Hundreds of Teens March in Maple Grove to Honor George Floyd
More than 25 miles away from the site of George Floyd’s fatal encounter with Minneapolis police, students showed up by the hundreds to Maple Grove’s Rice Lake Elementary School.
“This event is kind of just to bring everyone together and show that the black community has Maple Grove’s support,” said Chris Owusu, a senior at Maple Grove Senior High.
Maple Grove Senior High’s racial equity group, R.E.A.L. Talk, organized Monday’s March as a way to take a stand against racial injustice. Katya Cuthbert, a University of Minnesota student from Maple Grove, wanted to do her part to help.
“Maple Grove is actually 85 percent white,” Cuthbert said. “And being a white woman, I have a lot of white privilege, and even if it’s something you’re not conscious of, it’s our part to learn about it and learn how to help, and learn how to stand up for my friends who are of color.”
It’s a message she hopes people in the city hear loud and clear.
Blocking traffic to get their message across
To get the word out, this youth-led march blocked traffic along busy streets, echoing a scene that’s played out throughout Minneapolis and other major cities around the world over the past two weeks.
“I think oftentimes we say the children are the future, but they are the present,” said Sharla Foster, an adult helping with the event. “They see what’s happening right now. They have voices that we need to be listening to. We’re expecting them to be the ones to take care of my generation.”

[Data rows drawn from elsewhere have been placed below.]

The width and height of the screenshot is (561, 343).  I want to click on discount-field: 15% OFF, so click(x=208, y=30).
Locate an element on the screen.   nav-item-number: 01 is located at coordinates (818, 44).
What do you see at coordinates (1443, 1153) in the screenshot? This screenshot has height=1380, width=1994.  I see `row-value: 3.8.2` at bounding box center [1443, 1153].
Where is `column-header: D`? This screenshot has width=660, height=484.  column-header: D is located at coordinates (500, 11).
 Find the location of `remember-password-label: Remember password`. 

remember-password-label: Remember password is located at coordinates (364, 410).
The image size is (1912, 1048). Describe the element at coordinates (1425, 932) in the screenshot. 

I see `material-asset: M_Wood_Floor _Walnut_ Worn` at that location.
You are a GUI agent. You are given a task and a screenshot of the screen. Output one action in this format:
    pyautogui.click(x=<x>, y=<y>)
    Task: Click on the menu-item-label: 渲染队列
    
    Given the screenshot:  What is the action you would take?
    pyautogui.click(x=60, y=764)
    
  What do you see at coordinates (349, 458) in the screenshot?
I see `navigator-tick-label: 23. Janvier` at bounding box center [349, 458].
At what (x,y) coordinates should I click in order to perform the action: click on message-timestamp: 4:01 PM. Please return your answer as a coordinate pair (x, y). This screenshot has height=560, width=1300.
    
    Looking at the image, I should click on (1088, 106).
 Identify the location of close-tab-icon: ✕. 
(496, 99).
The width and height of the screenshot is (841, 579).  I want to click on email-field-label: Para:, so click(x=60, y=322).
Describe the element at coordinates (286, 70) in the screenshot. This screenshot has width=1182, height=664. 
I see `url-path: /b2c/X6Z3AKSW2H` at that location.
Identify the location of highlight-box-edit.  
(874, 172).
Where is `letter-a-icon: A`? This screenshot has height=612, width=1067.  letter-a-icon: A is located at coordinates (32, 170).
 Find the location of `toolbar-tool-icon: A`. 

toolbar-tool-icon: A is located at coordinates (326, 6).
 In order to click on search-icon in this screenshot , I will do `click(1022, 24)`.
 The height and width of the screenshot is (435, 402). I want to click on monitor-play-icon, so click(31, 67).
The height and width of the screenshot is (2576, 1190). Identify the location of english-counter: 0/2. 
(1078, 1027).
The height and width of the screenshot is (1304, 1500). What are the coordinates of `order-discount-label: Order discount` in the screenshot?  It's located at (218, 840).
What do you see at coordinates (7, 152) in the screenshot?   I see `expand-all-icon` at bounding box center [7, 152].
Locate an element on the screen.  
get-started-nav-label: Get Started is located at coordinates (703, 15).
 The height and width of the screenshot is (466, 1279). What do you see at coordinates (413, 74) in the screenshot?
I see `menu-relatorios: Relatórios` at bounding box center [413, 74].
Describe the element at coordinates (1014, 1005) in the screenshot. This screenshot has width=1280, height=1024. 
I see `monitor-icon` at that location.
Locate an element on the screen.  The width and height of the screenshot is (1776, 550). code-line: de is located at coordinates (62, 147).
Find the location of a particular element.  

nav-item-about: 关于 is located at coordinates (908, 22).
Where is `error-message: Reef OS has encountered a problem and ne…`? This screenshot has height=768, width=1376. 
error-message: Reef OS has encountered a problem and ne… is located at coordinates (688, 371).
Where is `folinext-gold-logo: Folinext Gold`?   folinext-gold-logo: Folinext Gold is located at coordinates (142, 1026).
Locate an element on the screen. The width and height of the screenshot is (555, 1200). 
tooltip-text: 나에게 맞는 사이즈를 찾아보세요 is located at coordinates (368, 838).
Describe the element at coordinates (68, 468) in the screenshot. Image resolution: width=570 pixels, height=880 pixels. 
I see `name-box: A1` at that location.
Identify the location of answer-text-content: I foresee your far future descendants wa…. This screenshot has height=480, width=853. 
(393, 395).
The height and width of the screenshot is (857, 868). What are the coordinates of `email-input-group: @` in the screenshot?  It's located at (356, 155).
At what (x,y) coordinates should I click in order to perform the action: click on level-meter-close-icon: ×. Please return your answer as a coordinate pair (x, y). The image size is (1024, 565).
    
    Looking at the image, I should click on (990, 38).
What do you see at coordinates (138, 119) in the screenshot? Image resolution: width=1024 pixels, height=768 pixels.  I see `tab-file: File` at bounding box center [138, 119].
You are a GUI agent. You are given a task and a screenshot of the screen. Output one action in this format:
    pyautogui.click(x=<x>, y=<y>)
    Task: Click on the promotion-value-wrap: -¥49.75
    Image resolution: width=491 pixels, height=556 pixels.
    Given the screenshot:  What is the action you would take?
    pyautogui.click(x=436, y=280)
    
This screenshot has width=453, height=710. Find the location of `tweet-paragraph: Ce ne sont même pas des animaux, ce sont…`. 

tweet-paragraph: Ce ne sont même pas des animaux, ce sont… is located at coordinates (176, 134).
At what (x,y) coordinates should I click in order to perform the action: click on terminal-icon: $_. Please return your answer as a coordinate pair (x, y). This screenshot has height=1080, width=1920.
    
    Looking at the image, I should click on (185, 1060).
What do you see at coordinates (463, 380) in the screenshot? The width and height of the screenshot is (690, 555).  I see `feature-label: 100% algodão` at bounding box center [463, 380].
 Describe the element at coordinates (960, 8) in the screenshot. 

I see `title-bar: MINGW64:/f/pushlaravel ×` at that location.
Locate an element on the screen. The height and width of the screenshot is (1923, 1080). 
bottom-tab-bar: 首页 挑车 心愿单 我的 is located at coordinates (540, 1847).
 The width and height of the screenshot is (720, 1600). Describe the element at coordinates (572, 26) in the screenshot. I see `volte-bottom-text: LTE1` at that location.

On Monday, those voices made the case that, although Maple Grove is far from the epicenter of the civil unrest, residents shouldn’t sit silent.
“Silence is part of the problem,” said Owusu, the Maple Grove senior. “I want the white community to feel comfortable to speak up, and not feel like what they’re saying isn’t authentic.”
After making a one-and-a-half mile, peaceful march through the streets of Maple Grove, it all ended at the town green for an afternoon of art, poetry and songs.